楽天(株)が13日発表した2016年12月期連結決算(国際会計基準)は、売上高が前年比9.6%増の7819億1600万円、営業利益が同17.6%減の779億7700万円、純利益が同14.5%減の379億9500万円と、2期連続の減益となった。
「FinTech(インターネット金融)」は好調だったものの、インターネットサービスの減益が大きく、増収減益となった。また、動画配信関連事業を展開する海外子会社「Vivi」(米国)の減損損失を243億円計上したほか、海外関係会社の株式評価損を64億8800万円計上したことで、純利益が落ち込んだ。

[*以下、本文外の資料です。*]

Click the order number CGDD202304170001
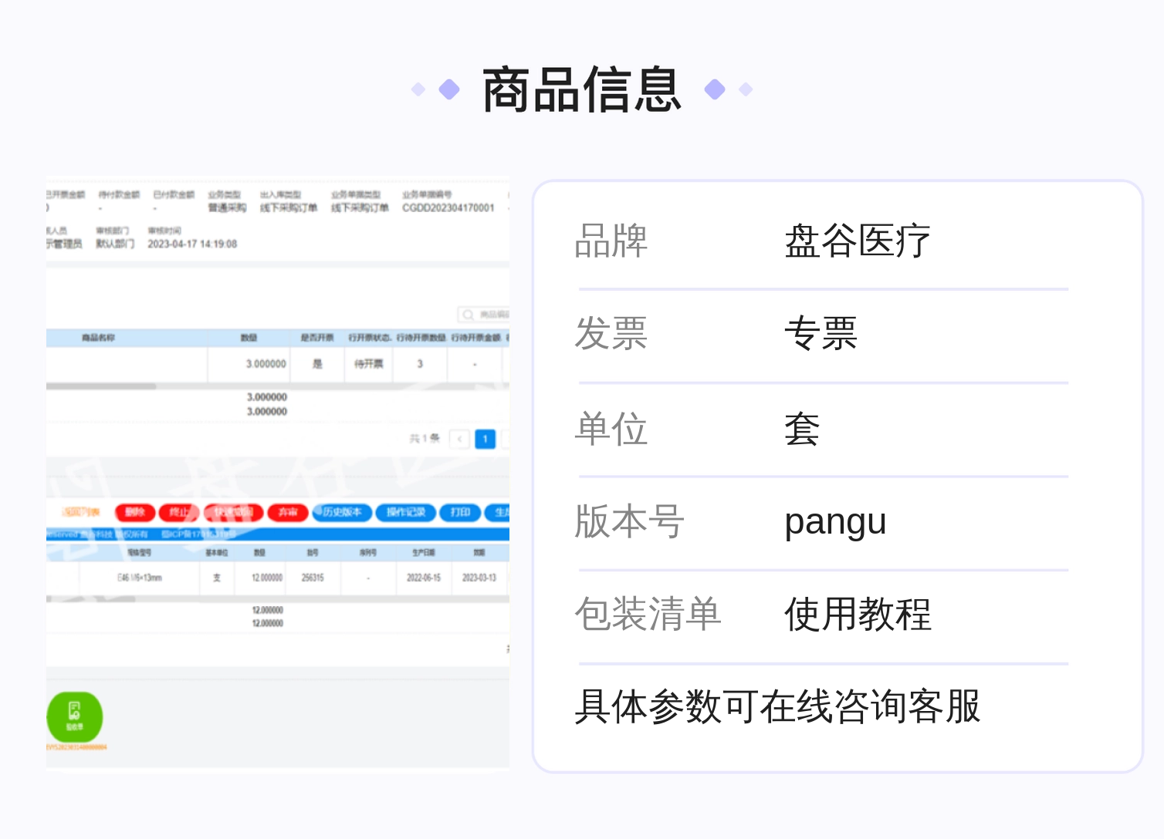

セグメント別に見ると、「インターネットサービス」は、売上高が同13.7%増の4928億3600万円、セグメント利益は同38.9%減の555億6800万円となった。新規ユーザーや長期的なロイヤルカスタマーの育成に向け、カードやアプリなどの利用でポイント獲得率が上昇するSPU(スーパーポイントアッププログラム)を継続したことなどが奏功し、増収となった。一方、SPUによるポイント付与率のアップや、「楽天モバイル」のプロモーション費用などの販促活動の影響で、減益となった。主力の国内ECは、売上高が同9.3%増の3112億円、営業利益が19.6%減だった。

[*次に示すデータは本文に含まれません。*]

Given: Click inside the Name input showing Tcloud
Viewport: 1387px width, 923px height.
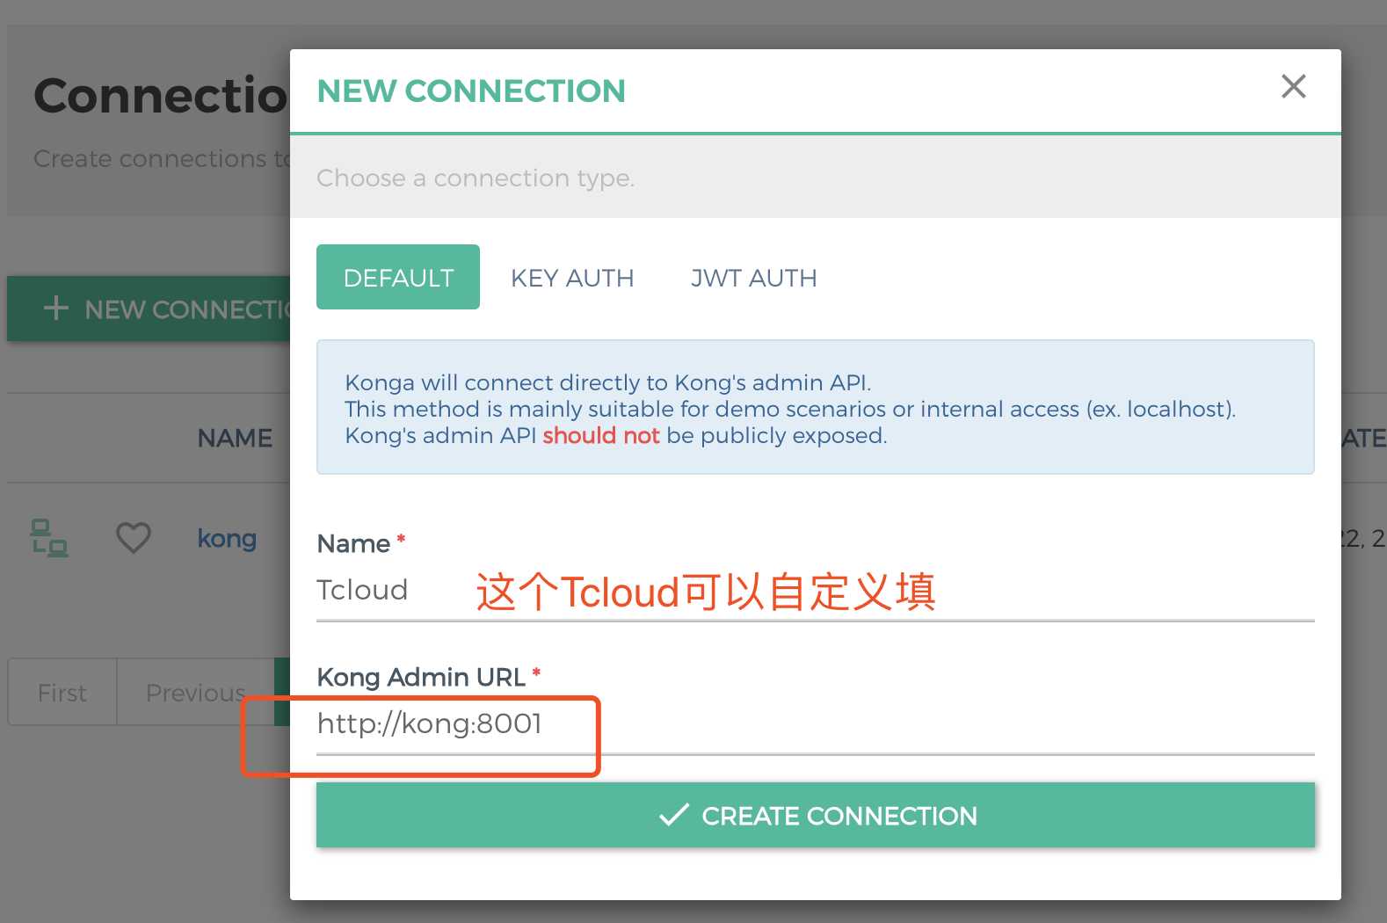Looking at the screenshot, I should click(387, 590).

「FinTech」は、売上高が同7.6%増の2751億3600万円、セグメント利益は同2.6%増の655億8700万円となった。「楽天カード」会員の増加で、ショッピング取扱高やリボ残高が伸長したほか、銀行サービスが好調で増収増益となった。
セグメント利益では、「FinTech」が100億1900万円の差をつけて、初めて「インターネットサービス」を上回った。これは同社が05年に「楽天カード」を発行して金融事業を開始して以来、初となる。
楽天市場・楽天モバイルなどのEC関連サービスを含めた国内EC流通総額は、前年比12%増の3兆95億円となり、初めて3兆円を突破した。この要因として同社は、SPUの継続と品質の向上を挙げた。SPUによって注文件数は前年同期比14.7%増、購入者数は同10.1%増、新規・復活購入者層は5.9%増となった。国内EC流通増額には、前期から新たに「Rebates」「爽快ドラッグ」「フリル」などが加わっているが、数カ月の流通額がプラスされているだけで、全体への影響は軽微としている。
第4四半期での楽天市場モバイル流通総額比率は、同6.6ポイント増の60.8%となった。楽天市場流通総額の楽天カード決済比率は、過去最高の51.2%に上った。また、楽天カードのショッピング取扱高は前年比20.7%増の5兆円となり、国内3位(きんざい「月間消費者信用」)となった。17年中にトップとなることを目指す。グローバル流通総額は同18%増の10兆7000億円だった。Ebatesが好調で、米国事業が黒字に転じた。